Em parte, isso tem a ver com a "porta" usada pelo vírus para invadir as células humanas. O chamado receptor ECA2, ao qual o parasita se conecta ao entrar em contato com a membrana celular, está presente numa grande variedade de tecidos e órgãos. A lista inclui as células do pâncreas responsáveis pela produção da insulina (molécula que controla os níveis de açúcar no sangue) e o tecido adiposo (de gordura), entre outros locais do organismo que podem influenciar a gênese e a progressão da diabetes.
Segundo o grupo que assina o artigo, encabeçado por Francesco Rubino e Stephanie Amiel, do King's College de Londres, já foram registrados casos de pacientes de Covid-19 que parecem ter desenvolvido diabetes logo depois do diagnóstico de infecção pelo vírus, bem como pessoas que já eram diabéticas e tiveram uma piora muito acentuada dos sintomas ligada à doença viral, como a chamada cetoacidose diabética (que envolve, entre outras coisas, um grande aumento da acidez do sangue). Essas pessoas precisaram receber doses elevadíssimas de insulina.
Para entender até que ponto o fenômeno é comum, e o que exatamente está acontecendo, o grupo, que inclui também cientistas da Universidade Monash, na Austrália, criou o CoviDiab Registry, uma plataforma online para registrar dados sobre pacientes com complicações severas da diabetes (ou o surgimento da doença) ligados ao novo coronavírus.

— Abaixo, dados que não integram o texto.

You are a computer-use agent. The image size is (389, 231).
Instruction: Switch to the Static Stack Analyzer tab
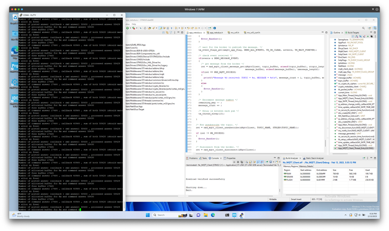click(x=313, y=158)
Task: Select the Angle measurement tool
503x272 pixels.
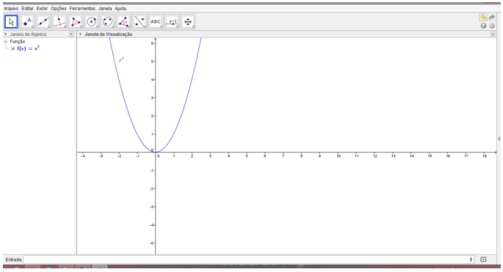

Para o médico Rodrigo Moreira, presidente da SBEM (Sociedade Brasileira de Endocrinologia e Metabologia), as pistas disponíveis até agora sugerem que há uma relação bidirecional entre diabetes e Covid-19. Tanto há aumento risco de sintomas severos por causa da diabetes quanto a possibilidade de que o vírus produza ou agrave o problema metabólico.
Segundo ele, ainda não há registros de diabetes aparentemente causada pela Covid-19 no Brasil, mas outra disfunção endócrina (hormonal) ligada à infecção já foi vista no país: problemas na tireoide.
Ainda resta esclarecer também que forma da diabetes estaria sendo induzida pelo Sars-CoV-2. Há duas versões principais da doença: a diabetes tipo 1, um problema autoimune (nas quais as defesas do organismo se voltam contra ele) que leva à destruição das células produtoras de insulina do pâncreas; e a diabetes tipo 2, que está ligada à má alimentação, como o consumo excessivo de açúcar.
"A diabetes tipo 1, por exemplo, envolve uma predisposição genética e um fator desencadeador, um gatilho, que pode ser uma infecção viral", diz Moreira. Além disso, lembra o médico, alguém que já tem um quadro de diabetes tipo 1 pode sofrer uma grande descompensação durante uma infecção.
Também não está claro se a diabetes aparentemente causada pela Covid-19 tende a desaparecer conforme o doente se livra dos efeitos da infecção sobre o organismo.
Os dados disponíveis até agora reforçam a necessidade de um cuidado especial com essa variável do organismo dos pacientes, segundo Moreira. Isso inclui um rígido controle dos níveis de açúcar no sangue de quem está recebendo tratamento contra a Covid-19.